As well as creating longer series, including Peak Practice, Gannon has written several single or short run dramas for television, including Dad, Tender Loving Care, Trip Trap, The Gift, Big Cat, Pure Wickedness and The Children. In 2012, Gannon wrote the one-off BBC Two drama The Best of Men, which told the story of the first Paralympic Games, and starred Eddie Marsan and Rob Brydon. She was the lead writer and creator of the 2013 BBC One drama series Frankie.

In 2008 Gannon, criticised the BBC, saying that delays in commissioning programmes threaten writers and producers.

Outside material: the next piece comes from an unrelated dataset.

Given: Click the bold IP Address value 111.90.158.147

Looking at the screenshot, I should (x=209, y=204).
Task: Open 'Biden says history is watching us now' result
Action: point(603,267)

In 2020, Gannon published her memoir, The Amazingly Astonishing Story. It was shortlisted for Wales Book of the Year 2021. In 2022, Gannon published a writing guide, Do Drama: How to stop watching TV drama. And start writing it.

==Awards==
In 1996, Gannon was appointed an MBE for services to Drama. Among her other recognitions are the Eileen Anderson Award, the Richard Burton Drama Award, the 1989–90 Susan Smith Blackburn Prize, the BAFTA Cymru, the Contribution to the Media Award (Women in Film and Television) and, most recently, the RTS Award (South West England) for Best Writer for The Best of Men.

==Works==

===Plays===
- Broken Hearted, 2010
- "Keeping Tom Nice" (1990)
- Tender Loving Care
- Dancing Attendance, 1990
- A Dog Barking, 1988
- Janet And John, 1988
- Raping The Gold, 1988
- Wicked Old Nellie, 1987

===Television===
- Frankie (2013), creator & writer
- The Best of Men (2012), TV film
- The Children (2008), TV mini-series, writer
- Wild at Heart (1 episode, 2007), writer
- Dad (2005), TV series, writer
- Blue Dove (2003), TV mini-series, creator & writer
- Servants (2003), TV series, writer
- Plain Jane (2002), writer
- Hope and Glory (1999–2000), TV series, creator & writer
- Pure Wickedness (1999), writer
- Big Cat (1998), writer
- The Gift (1998), writer
- Bramwell (17 episodes, 1995–1998), creator
- Trip Trap (1996), writer
- Peak Practice (15 episodes, 1993–1994), creator
- Screen One (1 episode, 1993)
- Soldier Soldier (11 episodes, 1991-1997), creator & writer
- A Small Dance (1991), writer
- Testimony of a Child (1989)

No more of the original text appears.